Go through the records and give each one again exactly, omitting the images.

Source data:
##############################

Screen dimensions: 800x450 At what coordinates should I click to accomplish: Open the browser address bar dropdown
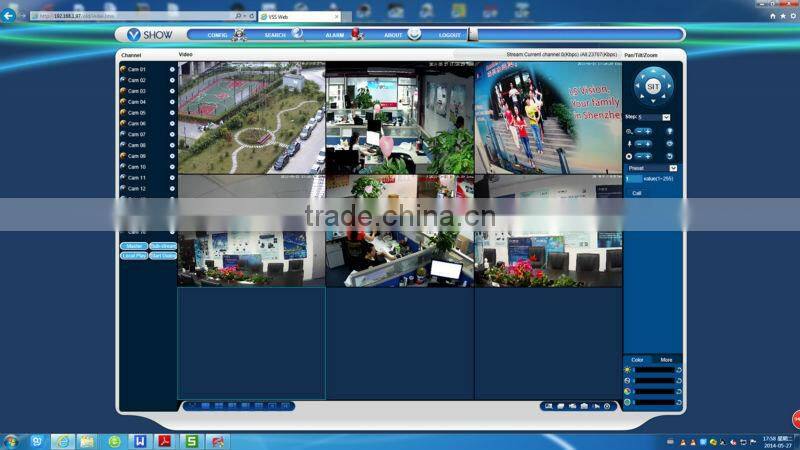tap(246, 16)
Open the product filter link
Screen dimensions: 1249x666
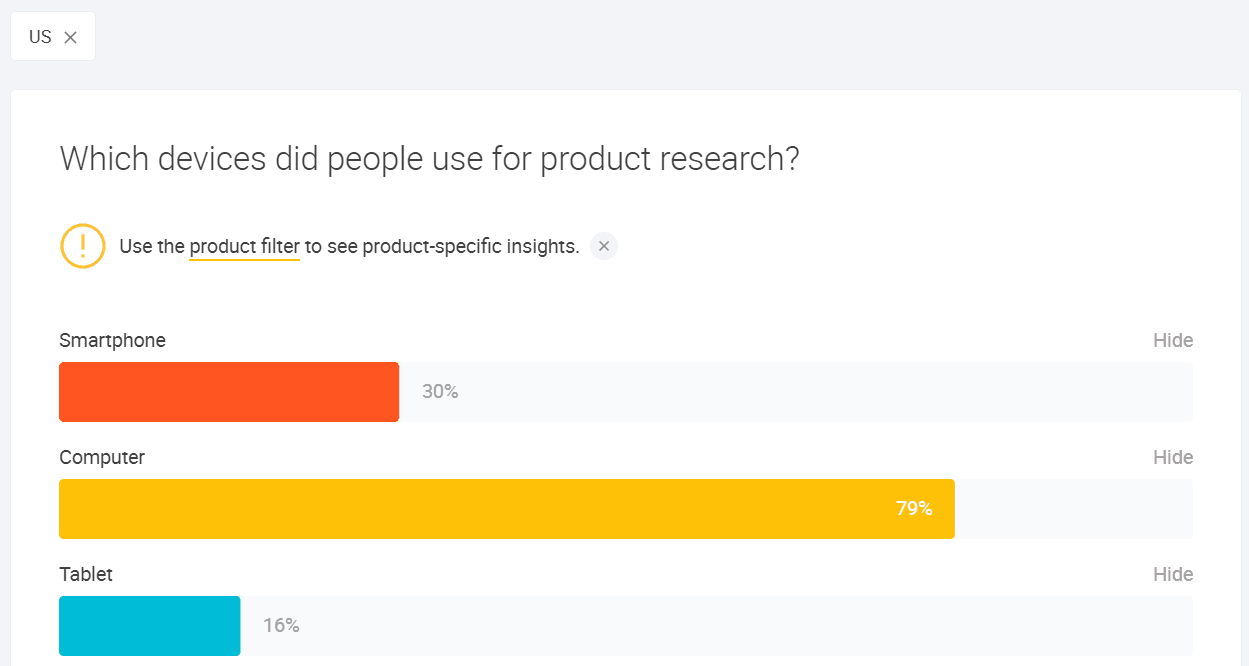(244, 246)
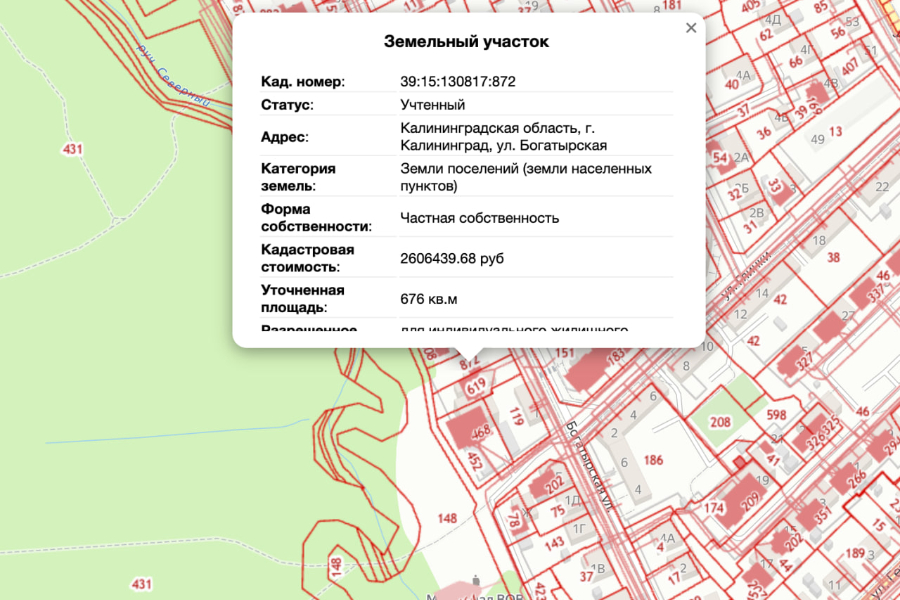
Task: Close the Земельный участок popup
Action: pos(690,28)
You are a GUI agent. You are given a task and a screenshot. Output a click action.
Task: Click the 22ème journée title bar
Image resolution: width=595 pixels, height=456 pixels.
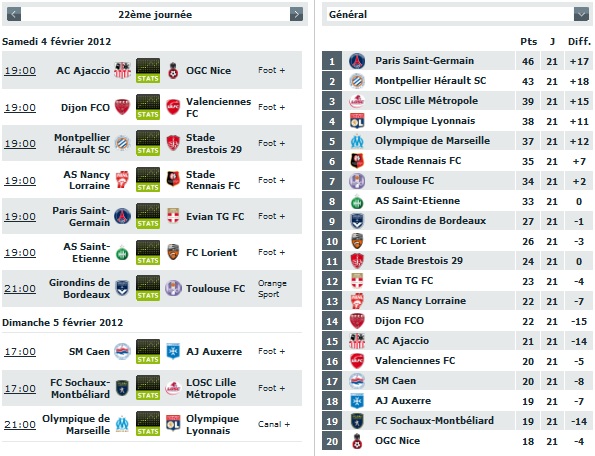click(x=155, y=14)
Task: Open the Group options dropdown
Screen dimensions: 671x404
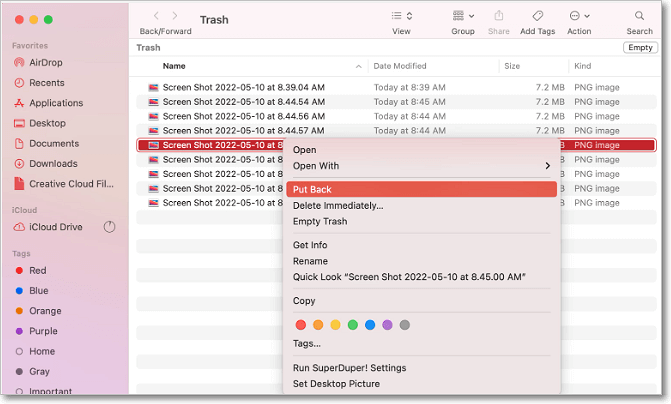Action: [463, 16]

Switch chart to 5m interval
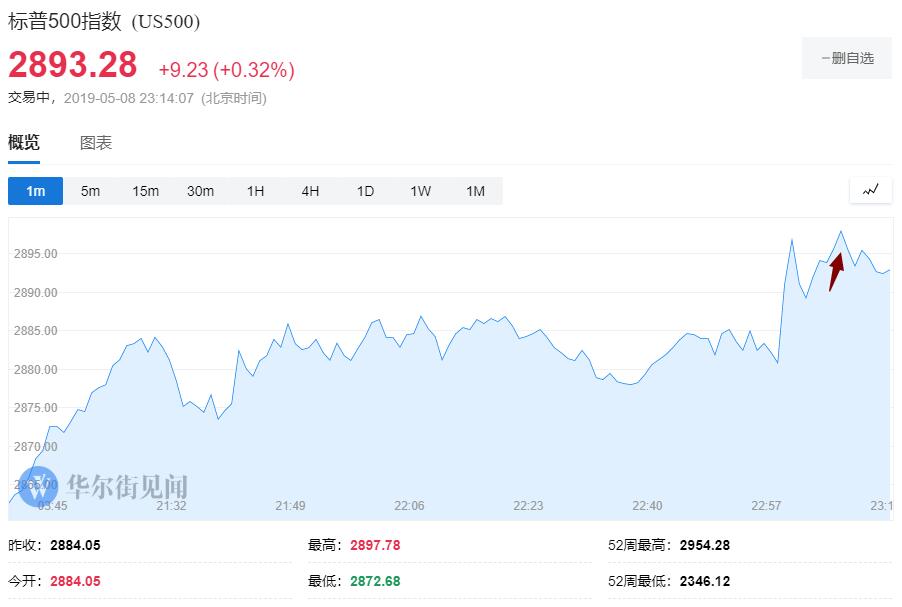pos(90,191)
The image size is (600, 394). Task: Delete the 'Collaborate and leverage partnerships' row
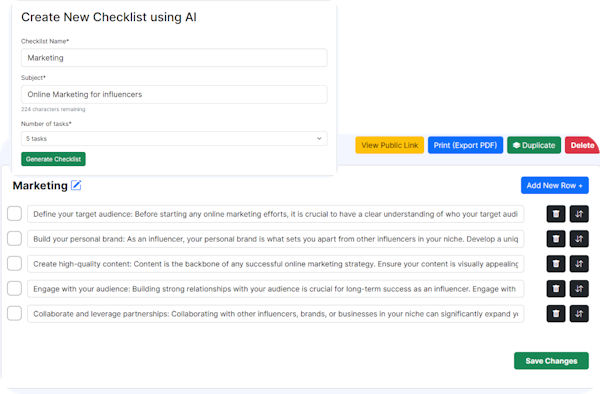tap(556, 314)
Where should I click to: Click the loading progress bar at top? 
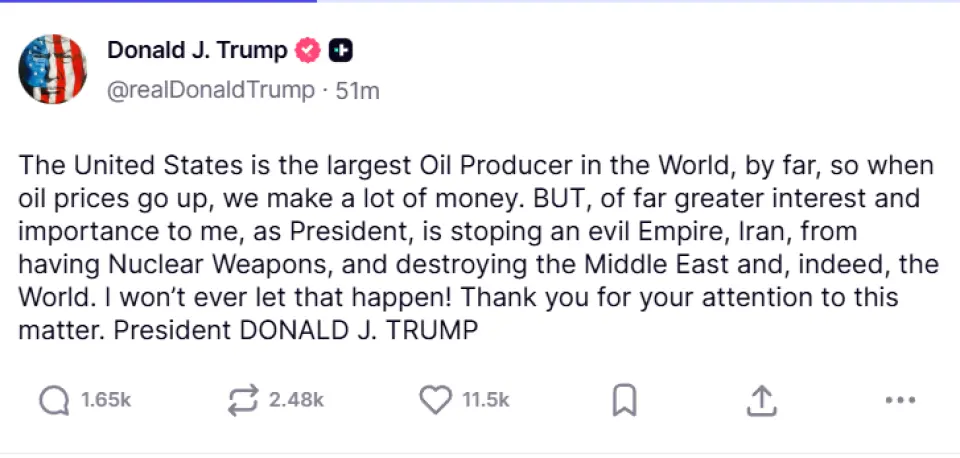tap(158, 1)
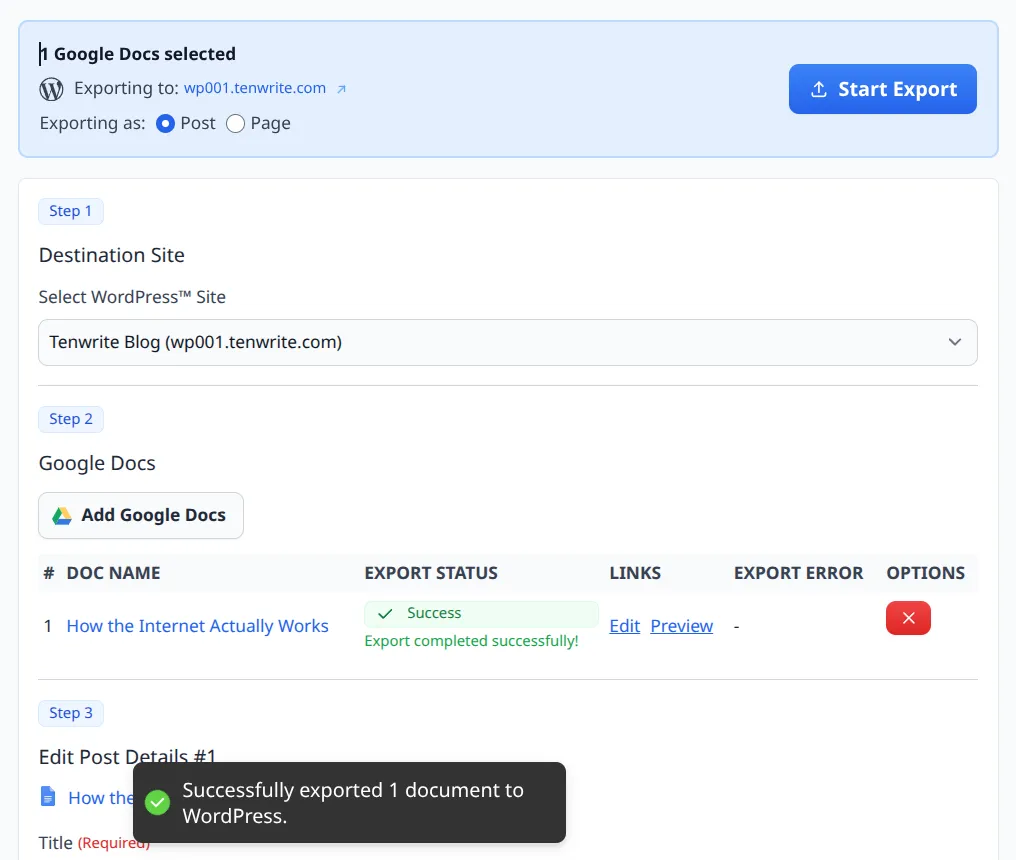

##############################

ANSWER SPACE —
Screen dimensions: 800x450 At what coordinates should I click to accomplish: Open the browser address bar dropdown
tap(246, 16)
Open the product filter link
Screen dimensions: 1249x666
(244, 246)
Task: Close the Земельный участок popup
Action: pos(690,28)
You are a GUI agent. You are given a task and a screenshot. Output a click action.
Task: Click the 22ème journée title bar
Image resolution: width=595 pixels, height=456 pixels.
click(x=155, y=14)
Task: Open the Group options dropdown
Screen dimensions: 671x404
Action: [463, 16]

Switch chart to 5m interval
pos(90,191)
The image size is (600, 394). Task: Delete the 'Collaborate and leverage partnerships' row
tap(556, 314)
Where should I click to: Click the loading progress bar at top? 
tap(158, 1)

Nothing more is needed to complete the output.